= John Connill =

John Connill (sometimes Connell) was a soldier noted for his service in Ireland during the late sixteenth century.

His background is uncertain. His name may be an anglicisation of the Irish name O'Connell. In 1589 Connill was despatched by the Lord Deputy of Ireland William FitzWilliam with a force of Irish Army troops to the recently established County Donegal. This was part of the Tudor reform programme in Ireland which sought to replace the Irish clan chiefs with English Sheriffs. Connill allegedly secured the position by bribing Fitzwilliam with two gold chains that had been recovered from the wreck of the Spanish Armada in Ireland.

Connill's arrival coincided with a succession dispute amongst the O'Donnell dynasty to establish the next ruler of Tyrconnell, even while the current incumbent Sir Hugh O'Donnell was still alive and the lawful Tanist, Hugh Roe O'Donnell, was imprisoned without trial in Dublin Castle. Connill backed one of the candidates, Sir Donnell O'Donnell, High Sheriff of Donegal, until his defeat and death by forces loyal to his father at the Battle of Doire Leathan in September 1590. Exploiting the chaos following Sir Donnell's death at the battle, Connill took control of much of western Donegal from his base at Donegal Abbey. Along with Humphrey Willis, the Sheriff of Donegal, Connill's men began raiding across Donegal, forcing the inhabitants to give them supplies and money. At one point Connill captured Sir Hugh O'Donnell, but he was freed by a cousin Niall Garve O'Donnell.
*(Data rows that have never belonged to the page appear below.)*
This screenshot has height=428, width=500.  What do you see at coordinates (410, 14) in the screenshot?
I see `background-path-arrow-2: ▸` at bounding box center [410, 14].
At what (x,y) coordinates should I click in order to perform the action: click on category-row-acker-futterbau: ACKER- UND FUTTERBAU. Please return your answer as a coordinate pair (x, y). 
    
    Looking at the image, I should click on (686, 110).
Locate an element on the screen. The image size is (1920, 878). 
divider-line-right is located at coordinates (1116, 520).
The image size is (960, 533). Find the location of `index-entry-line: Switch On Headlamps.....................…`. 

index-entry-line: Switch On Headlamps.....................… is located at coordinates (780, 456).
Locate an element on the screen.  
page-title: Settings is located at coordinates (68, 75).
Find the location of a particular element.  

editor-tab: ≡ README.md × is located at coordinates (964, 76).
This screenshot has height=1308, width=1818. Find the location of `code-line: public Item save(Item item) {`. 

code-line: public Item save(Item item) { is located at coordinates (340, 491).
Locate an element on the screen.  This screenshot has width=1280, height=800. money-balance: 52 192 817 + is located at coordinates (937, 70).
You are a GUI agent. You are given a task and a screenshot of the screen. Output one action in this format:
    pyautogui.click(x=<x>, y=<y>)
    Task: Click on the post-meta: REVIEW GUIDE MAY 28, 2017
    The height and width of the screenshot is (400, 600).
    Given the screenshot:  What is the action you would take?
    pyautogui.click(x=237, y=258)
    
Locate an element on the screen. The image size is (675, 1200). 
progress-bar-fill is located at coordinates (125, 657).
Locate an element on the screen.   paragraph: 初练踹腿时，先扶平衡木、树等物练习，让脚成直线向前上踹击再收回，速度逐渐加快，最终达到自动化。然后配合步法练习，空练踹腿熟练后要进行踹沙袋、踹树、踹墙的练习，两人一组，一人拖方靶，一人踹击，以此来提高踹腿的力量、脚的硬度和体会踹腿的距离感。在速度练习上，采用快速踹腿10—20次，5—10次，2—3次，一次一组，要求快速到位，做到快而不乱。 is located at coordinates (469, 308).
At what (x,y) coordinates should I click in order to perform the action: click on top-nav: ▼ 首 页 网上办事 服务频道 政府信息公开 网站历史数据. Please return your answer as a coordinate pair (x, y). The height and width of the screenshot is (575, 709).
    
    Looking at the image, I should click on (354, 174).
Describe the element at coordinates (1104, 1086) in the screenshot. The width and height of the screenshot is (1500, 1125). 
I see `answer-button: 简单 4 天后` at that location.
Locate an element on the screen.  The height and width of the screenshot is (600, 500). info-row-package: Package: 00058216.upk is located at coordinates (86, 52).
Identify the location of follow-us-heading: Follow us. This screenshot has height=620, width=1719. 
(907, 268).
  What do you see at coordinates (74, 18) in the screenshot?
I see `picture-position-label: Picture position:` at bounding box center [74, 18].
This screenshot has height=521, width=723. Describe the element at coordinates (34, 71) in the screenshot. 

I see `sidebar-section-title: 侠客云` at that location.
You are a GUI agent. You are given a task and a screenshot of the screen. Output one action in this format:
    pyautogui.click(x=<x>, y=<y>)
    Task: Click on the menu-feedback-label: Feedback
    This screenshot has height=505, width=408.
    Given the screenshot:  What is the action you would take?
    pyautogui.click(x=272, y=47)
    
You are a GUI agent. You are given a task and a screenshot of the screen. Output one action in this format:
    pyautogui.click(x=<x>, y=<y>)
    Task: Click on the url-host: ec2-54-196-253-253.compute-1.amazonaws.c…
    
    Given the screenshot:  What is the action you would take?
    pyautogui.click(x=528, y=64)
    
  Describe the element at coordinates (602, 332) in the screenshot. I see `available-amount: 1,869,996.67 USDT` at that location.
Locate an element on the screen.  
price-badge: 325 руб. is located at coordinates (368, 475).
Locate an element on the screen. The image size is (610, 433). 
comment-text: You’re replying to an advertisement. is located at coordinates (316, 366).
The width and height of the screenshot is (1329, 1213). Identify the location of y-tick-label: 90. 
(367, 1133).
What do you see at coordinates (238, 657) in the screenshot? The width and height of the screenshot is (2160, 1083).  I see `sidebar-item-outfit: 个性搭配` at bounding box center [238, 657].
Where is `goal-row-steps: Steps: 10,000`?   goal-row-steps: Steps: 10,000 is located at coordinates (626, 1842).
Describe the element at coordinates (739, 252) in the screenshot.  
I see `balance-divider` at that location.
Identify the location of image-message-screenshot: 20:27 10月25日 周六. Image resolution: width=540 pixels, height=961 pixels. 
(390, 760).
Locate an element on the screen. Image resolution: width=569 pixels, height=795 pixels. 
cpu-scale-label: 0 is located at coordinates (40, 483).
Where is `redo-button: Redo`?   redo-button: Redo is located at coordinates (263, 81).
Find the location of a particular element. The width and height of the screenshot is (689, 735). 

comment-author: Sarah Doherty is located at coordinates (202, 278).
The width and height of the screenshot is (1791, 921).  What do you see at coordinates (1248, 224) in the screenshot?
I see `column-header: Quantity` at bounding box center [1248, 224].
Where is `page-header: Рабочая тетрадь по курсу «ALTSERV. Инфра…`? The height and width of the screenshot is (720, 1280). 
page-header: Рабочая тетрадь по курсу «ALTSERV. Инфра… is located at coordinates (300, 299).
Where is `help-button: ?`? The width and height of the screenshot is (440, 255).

In 1592 Hugh Roe O'Donnell returned from his imprisonment in Dublin Castle, and expelled Connill and Willis from Donegal. A criticism of Connill and Willis was that their conduct was similar to the activities of the Irish clan warfare they were officially supposed to be preventing. The behavior of their forces may have been a factor in the subsequent outbreak of Tyrone's Rebellion in 1594.

==Bibliography==
- Morgan, Hiram. Tyrone's Rebellion. Boydell Press, 1999.